**AIM**
Gather every line of the entries below that contains the word "folder", and copy each one in full.

[Entries for locating displayed items]
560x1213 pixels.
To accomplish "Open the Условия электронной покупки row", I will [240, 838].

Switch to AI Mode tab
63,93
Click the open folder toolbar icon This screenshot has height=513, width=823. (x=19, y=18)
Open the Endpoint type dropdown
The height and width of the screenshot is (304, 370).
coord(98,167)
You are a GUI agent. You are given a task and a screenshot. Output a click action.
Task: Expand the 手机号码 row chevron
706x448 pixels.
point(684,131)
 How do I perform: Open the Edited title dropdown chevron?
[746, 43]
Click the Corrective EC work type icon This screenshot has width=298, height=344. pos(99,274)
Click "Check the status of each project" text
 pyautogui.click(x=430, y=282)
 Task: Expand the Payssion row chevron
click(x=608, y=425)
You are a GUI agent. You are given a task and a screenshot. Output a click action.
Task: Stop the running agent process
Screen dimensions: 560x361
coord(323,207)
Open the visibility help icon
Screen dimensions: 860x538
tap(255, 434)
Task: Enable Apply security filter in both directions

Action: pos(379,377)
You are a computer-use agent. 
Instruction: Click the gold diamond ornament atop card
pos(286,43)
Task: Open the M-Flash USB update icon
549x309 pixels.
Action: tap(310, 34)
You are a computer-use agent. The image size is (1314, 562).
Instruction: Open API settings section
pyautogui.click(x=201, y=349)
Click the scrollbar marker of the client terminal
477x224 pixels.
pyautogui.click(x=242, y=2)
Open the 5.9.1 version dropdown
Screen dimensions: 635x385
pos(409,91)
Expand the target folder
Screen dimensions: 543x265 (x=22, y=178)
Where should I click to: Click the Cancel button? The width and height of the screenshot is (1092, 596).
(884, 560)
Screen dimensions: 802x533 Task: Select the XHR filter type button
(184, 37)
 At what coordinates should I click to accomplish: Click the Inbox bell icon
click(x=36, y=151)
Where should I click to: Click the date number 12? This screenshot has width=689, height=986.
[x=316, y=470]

**TASK RESULT**
Click the open folder toolbar icon This screenshot has height=513, width=823. (x=19, y=18)
Expand the target folder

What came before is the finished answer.